I'd hate to go through all that only for him to scope me and not find anything to biopsy. I don't think it was because he had a high suspicion of finding anything base of tongue on the laryngoscopy, as it was his response to me asking about the spot about 1cm below, and maybe to 1 cm further back. So he wasn't strongly encouraging me to schedule that, just that if I felt this new bump was growing or progressing that's how he'd want to do it.

I said as soon as you can feel where it is, then, for sure, I'd want you to biopsy it.

So I see him again 2/18/2026 and if anything develops or changes, call to make an earlier visit and schedule the general anesthesia procedure is the plan.

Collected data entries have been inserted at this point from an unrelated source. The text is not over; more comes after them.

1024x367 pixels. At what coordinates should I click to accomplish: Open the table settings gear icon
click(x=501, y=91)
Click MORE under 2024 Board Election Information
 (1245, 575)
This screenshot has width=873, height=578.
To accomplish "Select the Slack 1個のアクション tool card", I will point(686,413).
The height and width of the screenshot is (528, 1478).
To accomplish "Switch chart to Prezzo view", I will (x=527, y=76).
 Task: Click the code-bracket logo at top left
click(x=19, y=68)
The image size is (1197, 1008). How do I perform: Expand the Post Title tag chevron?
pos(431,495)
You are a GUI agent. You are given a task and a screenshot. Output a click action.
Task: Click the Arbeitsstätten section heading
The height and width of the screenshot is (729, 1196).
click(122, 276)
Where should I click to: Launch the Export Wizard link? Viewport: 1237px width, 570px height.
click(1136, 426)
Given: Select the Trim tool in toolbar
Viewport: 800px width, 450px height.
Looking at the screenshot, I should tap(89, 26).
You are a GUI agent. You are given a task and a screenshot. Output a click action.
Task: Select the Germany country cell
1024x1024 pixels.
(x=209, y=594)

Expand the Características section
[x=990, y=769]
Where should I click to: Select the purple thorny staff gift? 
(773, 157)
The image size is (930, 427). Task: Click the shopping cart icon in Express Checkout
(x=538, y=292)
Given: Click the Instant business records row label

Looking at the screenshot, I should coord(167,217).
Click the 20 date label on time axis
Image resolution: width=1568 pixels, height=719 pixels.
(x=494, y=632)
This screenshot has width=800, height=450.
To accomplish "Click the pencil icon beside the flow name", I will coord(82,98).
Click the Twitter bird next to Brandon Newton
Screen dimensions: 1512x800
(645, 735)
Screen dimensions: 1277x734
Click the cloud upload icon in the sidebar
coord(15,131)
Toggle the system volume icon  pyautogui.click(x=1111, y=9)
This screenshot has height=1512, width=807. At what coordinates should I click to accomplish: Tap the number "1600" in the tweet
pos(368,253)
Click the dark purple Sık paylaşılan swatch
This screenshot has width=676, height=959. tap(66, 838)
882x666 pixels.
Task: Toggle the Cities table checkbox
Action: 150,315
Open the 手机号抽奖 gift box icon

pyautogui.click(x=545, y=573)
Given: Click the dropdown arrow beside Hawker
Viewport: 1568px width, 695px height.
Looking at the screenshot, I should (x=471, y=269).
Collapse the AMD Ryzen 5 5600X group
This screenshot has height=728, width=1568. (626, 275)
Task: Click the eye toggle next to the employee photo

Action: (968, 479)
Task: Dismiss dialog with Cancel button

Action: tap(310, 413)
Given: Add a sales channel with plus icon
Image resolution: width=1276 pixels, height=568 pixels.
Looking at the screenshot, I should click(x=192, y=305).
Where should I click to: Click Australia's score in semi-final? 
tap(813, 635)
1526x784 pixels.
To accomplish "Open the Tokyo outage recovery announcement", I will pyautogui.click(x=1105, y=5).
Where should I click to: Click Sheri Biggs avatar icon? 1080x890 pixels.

I did notice that area behind lower molars, near the corner of the jawbone, retromolar trigone, I guess, an area where he had noted some general white patchy leukoplakia more consistent with Wickham Striae (sp?), had glowed with a auto-phosphersence (no dyes or anything) kind of effect when I shined a black light on it. That is a change. A nurse called me back asking me to clarify, I though I did, but the notes she sent to the NP was that I was concerned with my teeth showing up on the black light. SMH.

The area of oral mucosa behind the molars, kind of like the insides of your cheeks but further back. I don't think that nurse was specific to the oral cancer office. I included the pictures.

Apparently that's not a concern.

So now as I sit here and my right side of my neck is sore, I've mentioned that briefly, but it is getting increasingly annoying, I'm on the fence of sending out YET ANOTHER patient gateway message to his team.

Striking the balance between early intervention while not crying wolf at every little thing, it is becoming an increasingly difficult balance.

I'll bite my tongue, as it were, for now, and wait to see if the neck pain begins to resolve. I can't find any bumps or lumps in my neck. Turning my head all the way left of right does aggravate it. Maybe just general old age and inflammation. If it continues to worsen or just does not go way after a couple weeks I'll send another message and see if it is concerning to him.

It's kind of crazy with micro-metastasis and micro-invasive small stage 1 tumors, anything sub-centimeter is not likely to show up on PET/CT. My original cancer likely would not have show up on a PET/CT.

Hopefully soon they'll advance PET/CT technology to be 10 or 100 times more sensitive/accurate for tiny tumors.

Thankful for what technology and medicine we do have, hopeful for continued advances.